Required task
Copy out the items from the line containing "Click the orange signal legend line swatch" through the end of the items, leaving out the pictures and keeping the request text. Rescale only the coordinates in the answers by multiplying each by 0.8 and rounding to whole numbers, with halves rounded up.

Information shown
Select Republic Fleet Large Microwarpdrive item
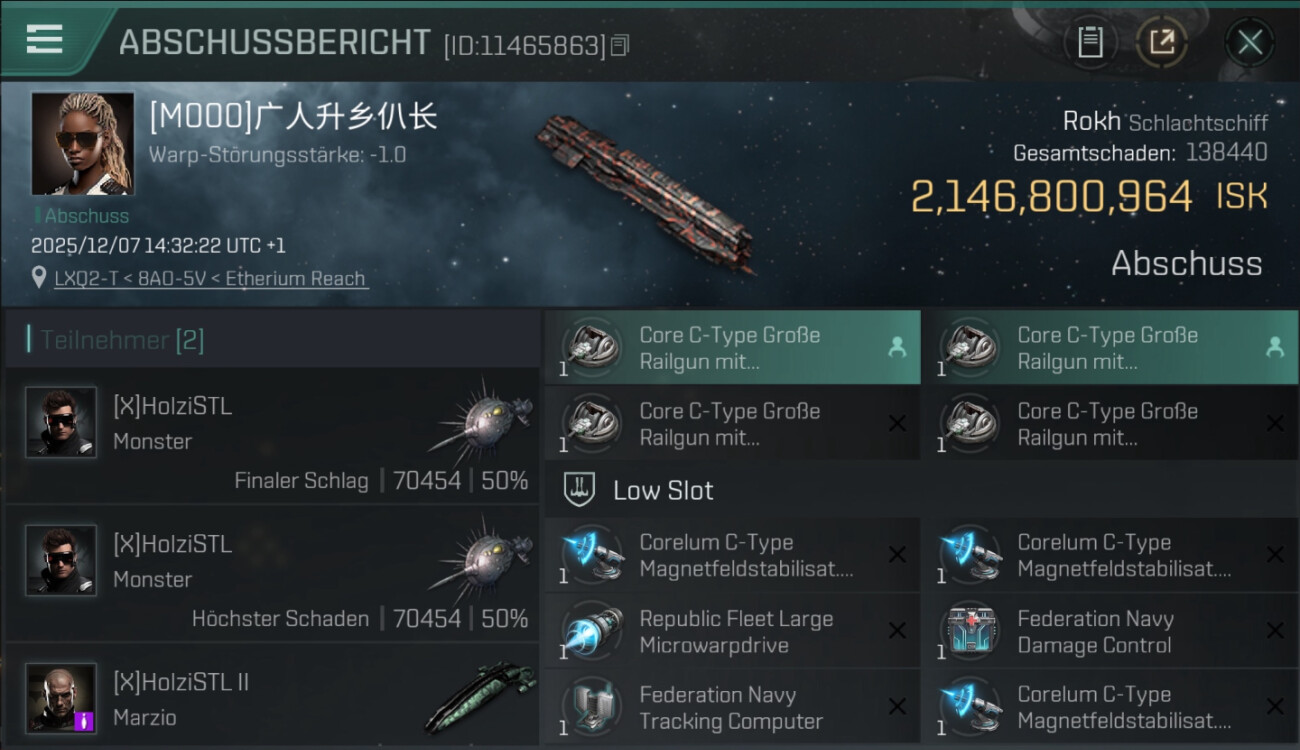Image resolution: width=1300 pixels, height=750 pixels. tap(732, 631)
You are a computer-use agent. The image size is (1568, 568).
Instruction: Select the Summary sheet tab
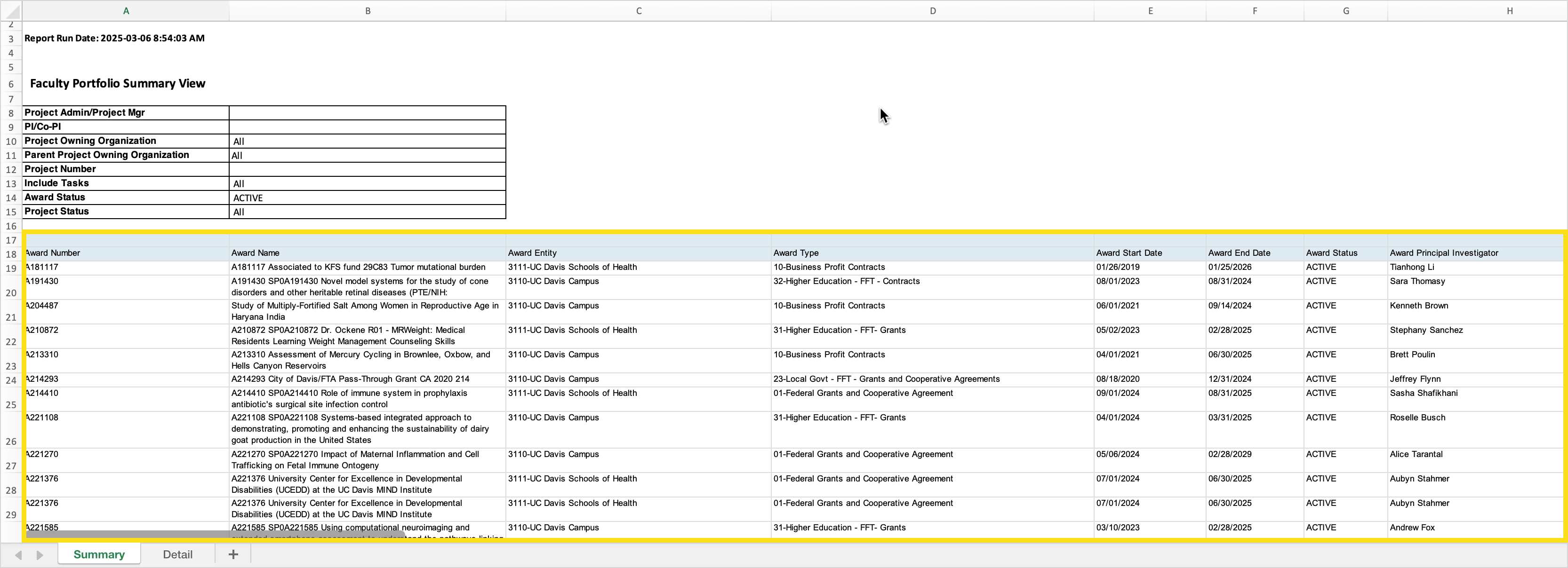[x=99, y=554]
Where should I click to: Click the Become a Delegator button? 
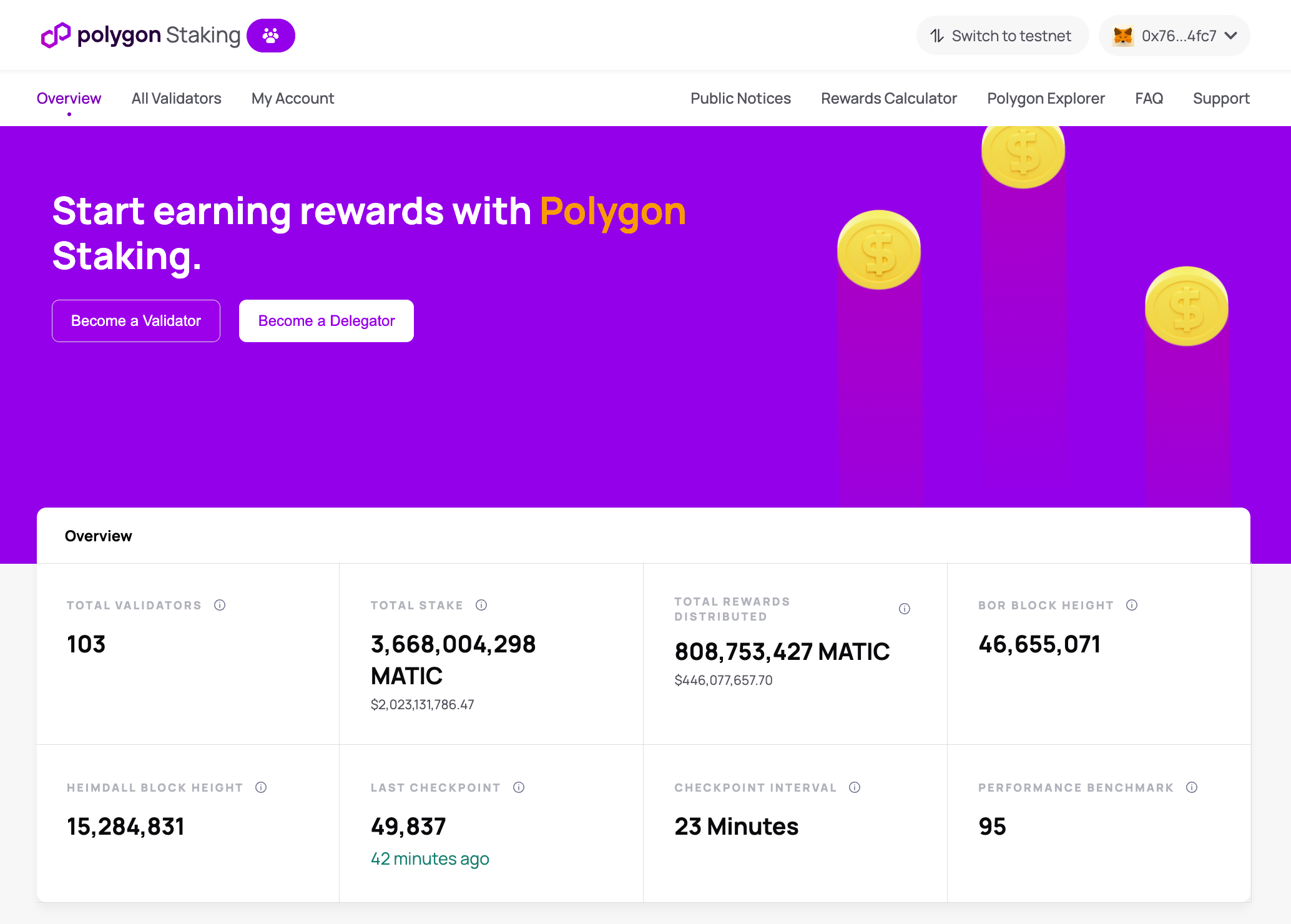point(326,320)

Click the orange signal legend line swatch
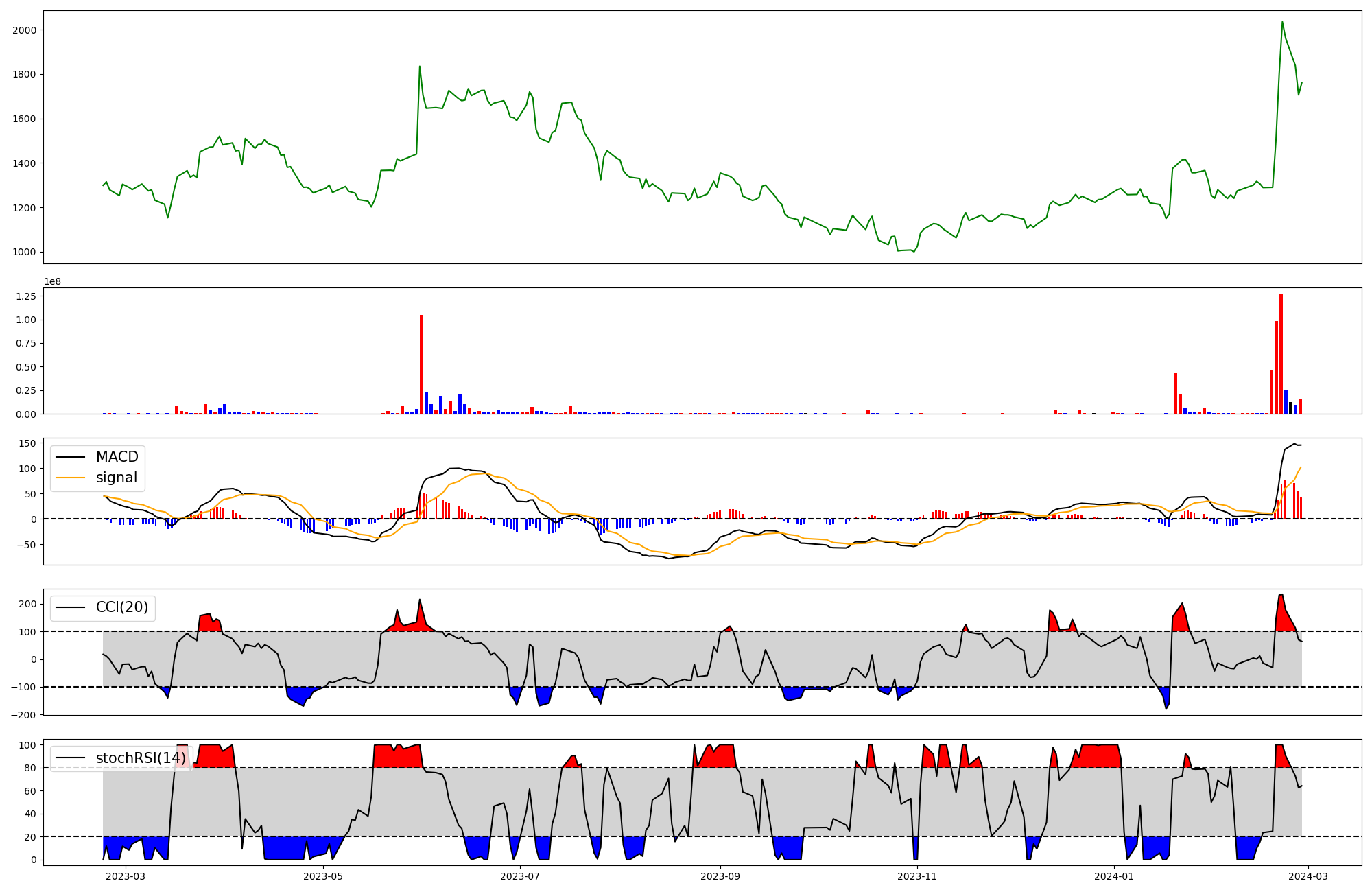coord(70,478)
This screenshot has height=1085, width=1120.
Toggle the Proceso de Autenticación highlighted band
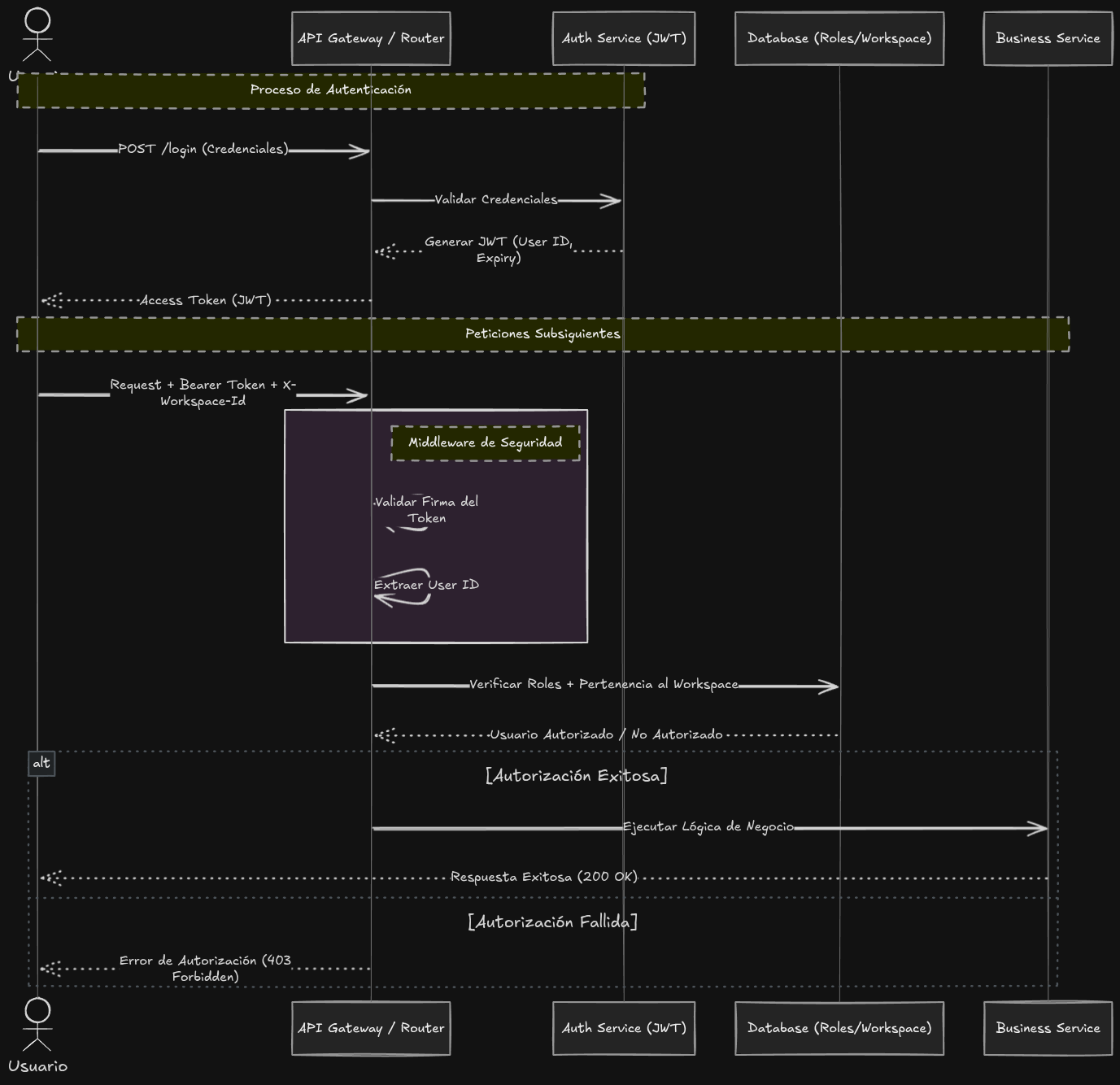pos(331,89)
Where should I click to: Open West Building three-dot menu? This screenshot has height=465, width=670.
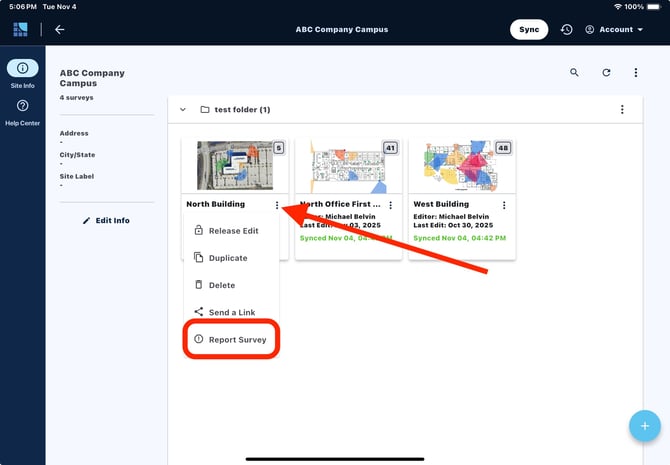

Result of the task
Click the orange signal legend line swatch
coord(56,382)
This screenshot has height=1085, width=1120.
Toggle the Proceso de Autenticación highlighted band
pos(265,71)
Where should I click to: Open West Building three-dot menu? This screenshot has height=465, width=670.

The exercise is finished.